Blood urea less than 0.5g/l can give patients more vegetable protein, less animal protein. The amount of protein taken in a day is about 0.25g/kg of body weight.

Blood urea from 0.5 to 1g/l, should use vegetable protein, not animal protein and the amount of protein taken in the day is less than 0.25g/kg body weight.

Blood urea on 1g/l diet is mainly glucid and some essential amino acids.

Salt: Limit salt intake to less than 1g/day.

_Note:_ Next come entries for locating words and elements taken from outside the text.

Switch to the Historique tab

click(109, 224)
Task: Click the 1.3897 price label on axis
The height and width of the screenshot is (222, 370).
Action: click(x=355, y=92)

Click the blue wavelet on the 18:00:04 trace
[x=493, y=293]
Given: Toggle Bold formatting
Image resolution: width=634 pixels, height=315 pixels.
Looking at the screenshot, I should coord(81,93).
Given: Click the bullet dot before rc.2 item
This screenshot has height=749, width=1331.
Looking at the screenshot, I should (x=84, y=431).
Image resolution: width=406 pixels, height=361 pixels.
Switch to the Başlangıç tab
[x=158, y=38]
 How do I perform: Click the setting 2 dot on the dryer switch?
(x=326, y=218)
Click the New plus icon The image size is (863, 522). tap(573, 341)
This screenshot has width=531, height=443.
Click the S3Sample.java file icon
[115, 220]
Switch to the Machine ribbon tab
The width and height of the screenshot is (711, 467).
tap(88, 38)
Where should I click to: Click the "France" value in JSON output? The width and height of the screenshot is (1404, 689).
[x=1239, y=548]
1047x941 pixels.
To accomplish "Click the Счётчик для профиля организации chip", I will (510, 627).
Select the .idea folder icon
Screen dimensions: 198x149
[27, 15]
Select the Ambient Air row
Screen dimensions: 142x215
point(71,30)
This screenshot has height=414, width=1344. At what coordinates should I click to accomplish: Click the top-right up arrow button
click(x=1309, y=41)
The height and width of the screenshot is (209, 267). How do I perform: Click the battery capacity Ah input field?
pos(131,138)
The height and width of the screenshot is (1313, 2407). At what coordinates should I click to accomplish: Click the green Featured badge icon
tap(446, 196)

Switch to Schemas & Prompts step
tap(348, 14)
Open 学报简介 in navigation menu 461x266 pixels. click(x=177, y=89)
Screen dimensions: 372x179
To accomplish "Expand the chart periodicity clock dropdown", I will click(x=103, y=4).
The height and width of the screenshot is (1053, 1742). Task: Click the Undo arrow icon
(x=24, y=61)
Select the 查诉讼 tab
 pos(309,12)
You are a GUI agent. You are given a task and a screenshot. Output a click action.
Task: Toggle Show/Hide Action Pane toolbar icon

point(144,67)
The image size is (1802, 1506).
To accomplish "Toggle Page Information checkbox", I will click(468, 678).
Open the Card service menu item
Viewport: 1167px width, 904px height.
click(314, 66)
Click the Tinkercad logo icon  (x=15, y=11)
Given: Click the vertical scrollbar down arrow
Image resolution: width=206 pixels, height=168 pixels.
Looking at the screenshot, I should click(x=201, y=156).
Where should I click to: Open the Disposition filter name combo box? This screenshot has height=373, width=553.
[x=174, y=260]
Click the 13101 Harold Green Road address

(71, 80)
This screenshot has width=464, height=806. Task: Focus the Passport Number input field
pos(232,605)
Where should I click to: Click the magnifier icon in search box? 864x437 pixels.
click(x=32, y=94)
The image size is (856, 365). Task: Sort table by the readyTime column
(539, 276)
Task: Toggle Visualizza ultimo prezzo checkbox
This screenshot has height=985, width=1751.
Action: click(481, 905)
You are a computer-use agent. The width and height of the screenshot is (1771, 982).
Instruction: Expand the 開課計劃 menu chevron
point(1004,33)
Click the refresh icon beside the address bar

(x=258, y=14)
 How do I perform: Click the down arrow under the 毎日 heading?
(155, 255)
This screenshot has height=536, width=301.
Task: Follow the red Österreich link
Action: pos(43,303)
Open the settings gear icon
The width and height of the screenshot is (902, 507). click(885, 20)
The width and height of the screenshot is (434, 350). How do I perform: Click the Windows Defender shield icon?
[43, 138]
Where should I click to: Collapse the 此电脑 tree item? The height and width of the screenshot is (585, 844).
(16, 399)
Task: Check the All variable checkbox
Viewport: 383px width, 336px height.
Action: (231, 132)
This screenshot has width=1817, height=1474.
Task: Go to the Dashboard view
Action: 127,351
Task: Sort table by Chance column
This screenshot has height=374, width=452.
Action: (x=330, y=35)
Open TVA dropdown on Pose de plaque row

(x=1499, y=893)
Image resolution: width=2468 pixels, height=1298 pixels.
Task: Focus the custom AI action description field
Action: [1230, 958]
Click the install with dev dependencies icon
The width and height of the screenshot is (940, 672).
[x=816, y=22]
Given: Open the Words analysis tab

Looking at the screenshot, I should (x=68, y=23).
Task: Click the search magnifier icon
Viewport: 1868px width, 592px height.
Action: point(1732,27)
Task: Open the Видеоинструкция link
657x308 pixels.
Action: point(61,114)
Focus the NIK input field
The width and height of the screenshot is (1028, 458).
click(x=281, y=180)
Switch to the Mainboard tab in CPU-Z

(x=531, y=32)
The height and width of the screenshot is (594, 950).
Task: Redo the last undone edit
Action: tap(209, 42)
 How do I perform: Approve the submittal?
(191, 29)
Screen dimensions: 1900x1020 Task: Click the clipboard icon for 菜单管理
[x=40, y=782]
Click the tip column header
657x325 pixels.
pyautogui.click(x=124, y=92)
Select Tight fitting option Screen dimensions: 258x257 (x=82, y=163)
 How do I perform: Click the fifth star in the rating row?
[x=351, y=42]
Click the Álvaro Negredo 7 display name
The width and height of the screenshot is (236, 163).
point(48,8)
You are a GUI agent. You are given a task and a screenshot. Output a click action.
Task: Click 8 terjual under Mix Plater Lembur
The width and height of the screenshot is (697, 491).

Attention should be paid to cases of edema and hypertension in patients. Limit substances with the most potassium, especially bananas and oranges, when the patient has hyperkalemia or a small amount of urine during the day or the patient have kidney failure.

Daily hygiene for patients: daily cleaning of teeth and skin to avoid foci of infection, early detection of infection foci to guide patient treatment. Clothes, pants, linens, and other items must always be kept clean. If there is an ulcer on the skin, it must be washed with hydrogen peroxide or methylene blue.

Execute the commands:

Fully comply with medical orders when using drugs: injections, oral or topical drugs. In the process of taking the drug, if there is any abnormality, you must notify the doctor.

Perform tests:

Blood tests such as: urea, creatinine, electrolytes, ASLO.

Electrocardiogram tests, abdominal ultrasound...

Urine tests: daily urine volume and color should be carefully monitored. Collecting urine for testing must ensure the correct procedure. The tests to do are protein, urea, creatinine, germ cells...

Follow up:

Vital signs: daily must closely monitor the patient's pulse, temperature, blood pressure, breathing rate. Pay attention to your blood pressure.

Watch for other symptoms:

Urine: track on quantity, color.

Weight to assess edema.

Electrocardiogram, renal function, proteinuria...

Monitor complications of acute glomerulonephritis.

Health education:

Let the patient and family know about the illness.

Complications can occur with acute glomerulonephritis.

Let the patient know about rest and activity regimes.

It is necessary to have a proper diet and drink.

There is a suitable mode of rest and work.

Avoid cold.

Clean personal hygiene pays attention to teeth, mouth, skin and ears, nose, and throat.

Thoroughly treat the foci of infection.

Register for monitoring and periodic re-examination.


Assess the patient's condition after taking the order and implementing the care plan compared to the beginning, see what problems are good, what problems still exist, or what new problems arise for the patient to evaluate and add to the plan of care, specifically:

Is the edema assessment improving?

Assess the amount and color of urine compared to baseline.

Are vital signs (especially hypertension) abnormal or better?

Complications of the disease.

How about health education?

Assess whether basic nursing care has been performed and is responsive to the patient's needs.

Errors or omissions need to be added to the care plan for implementation.